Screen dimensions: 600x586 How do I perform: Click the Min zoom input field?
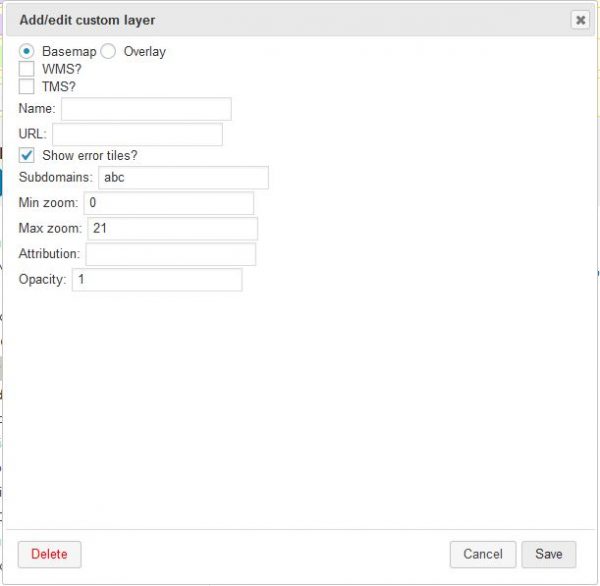point(168,203)
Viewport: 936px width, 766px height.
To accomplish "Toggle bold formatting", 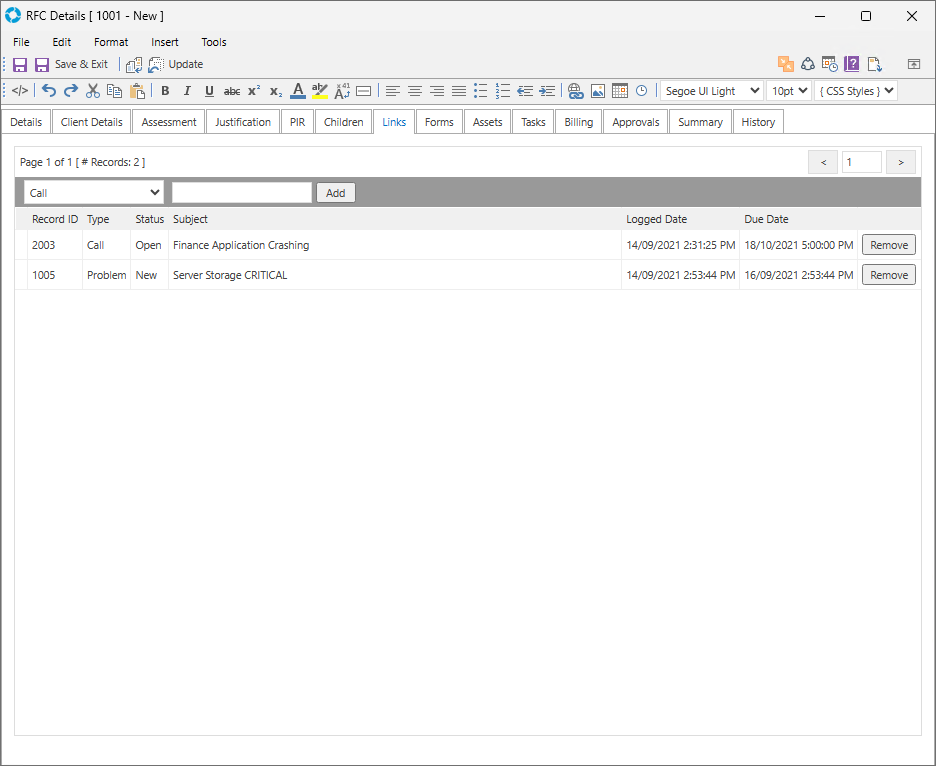I will (165, 91).
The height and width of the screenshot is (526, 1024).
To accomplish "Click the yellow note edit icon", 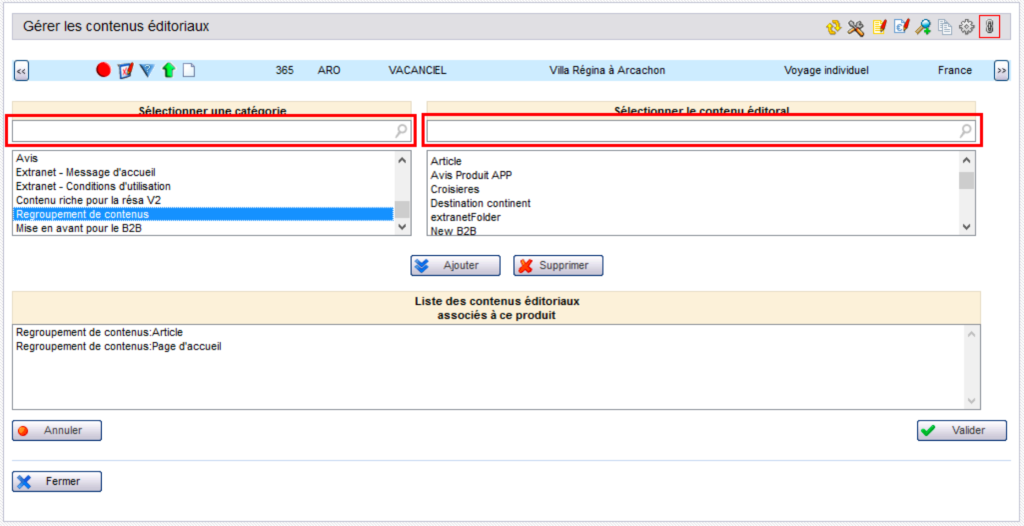I will pos(879,28).
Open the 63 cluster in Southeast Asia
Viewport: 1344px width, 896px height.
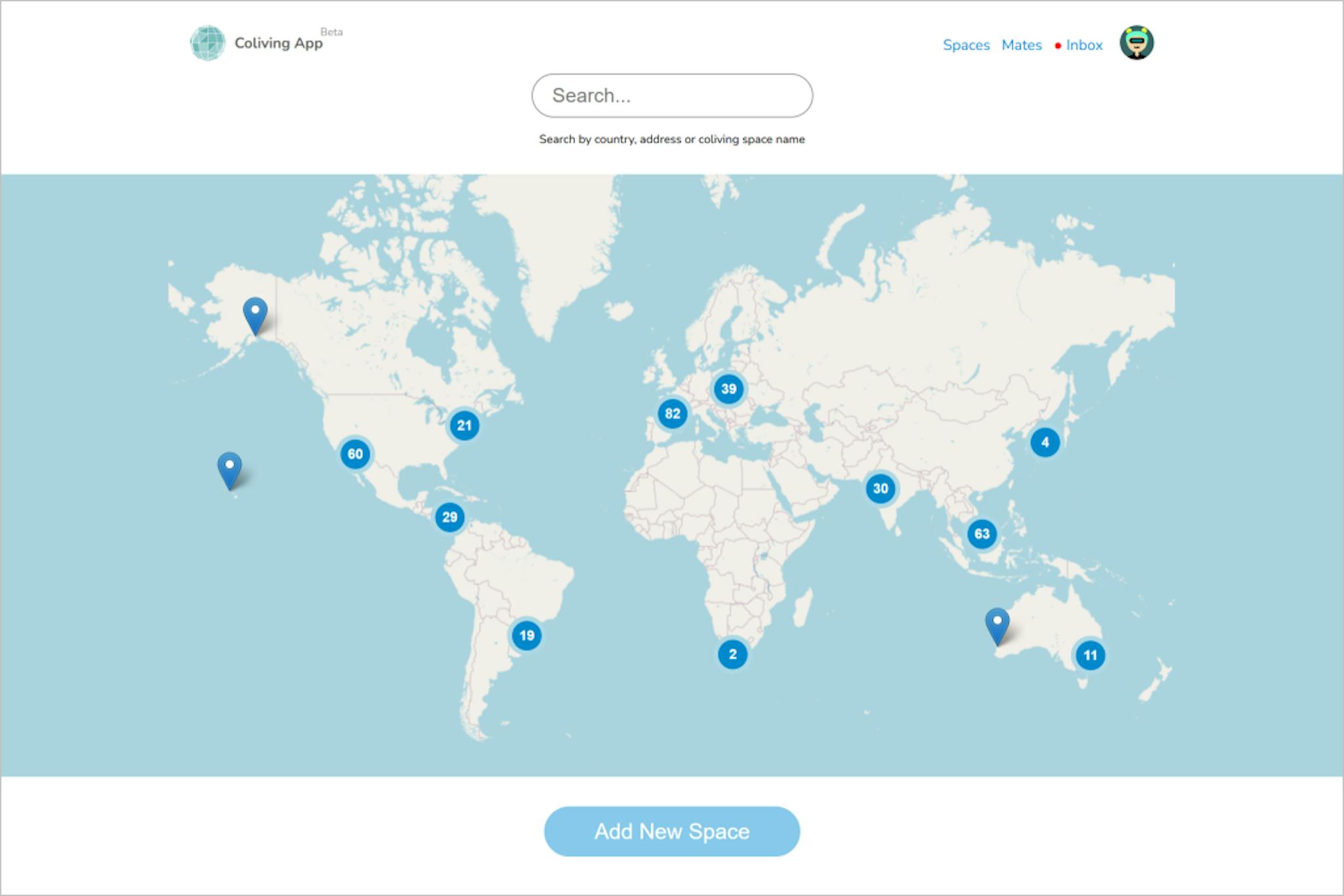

__Exercise description__.
Copy each line above that contains the word "width".

__Right answer__.
Viewport: 936px width, 766px height.
The height and width of the screenshot is (526, 1024).
Viewport: 1344px width, 896px height.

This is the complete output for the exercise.